Previamente aviso, portanto, que meu texto não vai propor soluções, não vai fornecer respostas ou acrescentar algo inédito. Vou apenas “levantar algumas lebres” (como o leitor já terá percebido, gosto desta expressão).
Sempre que discutimos literatura aqui em Foz, é unânime a constatação de que poesia não tem mercado. Vou fazer minha intervenção afirmando, de entrada, que não é a poesia que não dá “ibope” e que está relegada aos bastidores. É bem pior que isso: o que não vende, o que não tem espaço, não tem mercado, não tem público, etc, etc, é a arte, de modo geral. E, aí, por consequência, o que não tem “consumidor”, na verdade, é a linguagem poética, ou seja, a linguagem de que é feito não somente o poema, mas a linguagem que perpassa toda arte – a música, o circo, o teatro, as artes plásticas, a dança, o cinema, a literatura. Por que o “código” ou signo poético está também nestas manifestações.

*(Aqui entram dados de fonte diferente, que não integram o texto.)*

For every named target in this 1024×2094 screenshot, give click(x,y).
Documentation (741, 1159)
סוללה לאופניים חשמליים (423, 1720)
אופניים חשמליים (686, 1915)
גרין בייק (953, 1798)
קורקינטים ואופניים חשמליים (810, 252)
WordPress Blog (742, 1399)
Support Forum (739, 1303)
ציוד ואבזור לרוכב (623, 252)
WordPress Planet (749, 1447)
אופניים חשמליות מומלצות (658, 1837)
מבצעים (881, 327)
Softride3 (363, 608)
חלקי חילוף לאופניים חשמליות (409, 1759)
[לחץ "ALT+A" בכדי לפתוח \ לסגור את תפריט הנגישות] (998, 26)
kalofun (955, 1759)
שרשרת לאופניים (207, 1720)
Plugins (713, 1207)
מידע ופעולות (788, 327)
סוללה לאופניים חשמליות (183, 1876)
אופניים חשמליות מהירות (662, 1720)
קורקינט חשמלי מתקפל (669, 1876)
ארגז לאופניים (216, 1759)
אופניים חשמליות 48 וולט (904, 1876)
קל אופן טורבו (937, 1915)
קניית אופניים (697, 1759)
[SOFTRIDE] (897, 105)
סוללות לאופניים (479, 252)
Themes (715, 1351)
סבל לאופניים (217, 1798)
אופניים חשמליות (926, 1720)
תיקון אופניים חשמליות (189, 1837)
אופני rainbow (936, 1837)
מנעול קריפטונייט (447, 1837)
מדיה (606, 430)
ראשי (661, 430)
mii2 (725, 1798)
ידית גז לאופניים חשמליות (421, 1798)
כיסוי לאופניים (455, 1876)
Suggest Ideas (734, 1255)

E esta linguagem não tem interlocutor (ou tem poucos) por que a “lógica” estabelecida é outra e parece não haver lugar nela para o poético: a lógica do fútil, do medíocre, do grosseiro, da burrice mesmo, sem falsos rodeios. E nesta lógica, as pessoas não querem raciocinar: querem “pôr a mão no joelho”, querem ficar “atoladinhas”, querem ir para o Big Brother e por aí afora, para citar apenas algumas aberrações do lixo midiático do Brasil que atentam contra a arte e o raciocínio.

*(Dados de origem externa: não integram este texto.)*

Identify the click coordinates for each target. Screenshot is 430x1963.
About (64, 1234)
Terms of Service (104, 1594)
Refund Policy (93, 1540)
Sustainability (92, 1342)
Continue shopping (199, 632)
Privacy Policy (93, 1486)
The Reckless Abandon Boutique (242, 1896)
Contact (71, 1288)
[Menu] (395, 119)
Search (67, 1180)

O agravante é que isso faz parte de um círculo vicioso bem mais complexo e mais feio. É reflexo direto e imediato de um estado de coisas, um modus vivendi e operandi de uma população que, em esmagadora maioria, não é culta, não lê, não usa o intelecto, não reflete, não sabe votar, não acompanha a produção artística e cultural do país e não quer aprender coisas. Há uma parcela, sim, embora ínfima, que está fora desta estatística, felizmente.
Os indícios de tamanha desproporção são óbvios em toda parte: no cinema, a sala que exibe enlatado americano fica cheia, a que exibe cinema nacional (ou qualquer cinema de qualidade) fica vazia. O funk lota os lugares, a bossa nova não. E por aí afora. E a culpa é de quem? Dos artistas, do público, da mídia, das regras do mercado, do governo ou é de todos? Ou de ninguém? Quem trabalha com arte deve abandonar o que gosta e mudar de ramo? A arte é um produto que deve circular conforme a lei de oferta e demanda?
Esta é uma discussão que nunca terá fim e esse cenário sempre será assim. Porque sempre haverá gente de toda espécie no mundo, ou pelo menos duas espécies. Uma delas se reconhece facilmente, à distância, pela atitude de criar, observar, aprender, evoluir, libertar-se.
Gostou da autora? Visite o blog!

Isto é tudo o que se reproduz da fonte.